Rachel Oliver Smith is a Registered Nurse at Brenner Children’s Hospital in Winston-Salem, NC. She gets along with her colleagues well. But there is a special reason why she has a particularly strong bond with some of them, and with the hospital which employs her.
When Rachel was just four years old, she was diagnosed with T-cell lymphoma, a form of blood cancer. It took two years of chemotherapy treatments, but she survived. She’s has been in remission for nineteen years now. And she cherishes the memory of how kind the nurses at the hospital were, back when she was a seriously ill, but feisty young girl.
The name of that hospital? It’s the same one she now works at herself: Brenner Children’s Hospital, part of Wake Forest Baptist Medical Center. And as Wake Forest Baptist observed when it highlighted her story, she now “now works alongside many of the nurses who once treated her”.

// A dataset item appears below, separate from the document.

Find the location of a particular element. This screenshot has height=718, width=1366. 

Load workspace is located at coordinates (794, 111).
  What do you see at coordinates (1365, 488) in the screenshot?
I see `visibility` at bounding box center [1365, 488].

One of her colleagues, Nancy Smith (no relation), played an especially large role. “Nancy watched me grow up and is like family to me,” Rachel explained. “When I look back on my time as a patient, I’m inspired by the love and care Nancy and so many of the other nurses gave to me and my family.”
Nancy’s example, and the experiences Rachel had as a child, were key to why she chose to train as a RN herself. She’d originally decided to become a doctor, a wonderful Associated Press portrait in the Winston-Salem Journal recounts, but changed her mind after the first semester. She remembered how, as a young cancer patient, she’d been “a bit of a brat” and kicked a doctor, and how the nurses had cared for her and distracted her. “They were just there all the time and they would laugh with you and be silly with you,” she told the AP reporter. So she made up her mind: “I kicked my doctors but I loved my nurses. I think I’m going to do the nursing thing instead.”
She now works on Brenner’s hematology-oncology unit – even as she also still checks in as a patient there herself every two years for a follow-up evaluation. Not just do her own life experiences give her a special insight into what she needs to do, but when a family member of a patient hears her story, it inspires them and gives them new hope.
“Nursing school is very hard, but it really pays off in the end,” Rachel told The Associated Press. “You get to meet so many amazing people and really impact them. That’s an awesome gift”.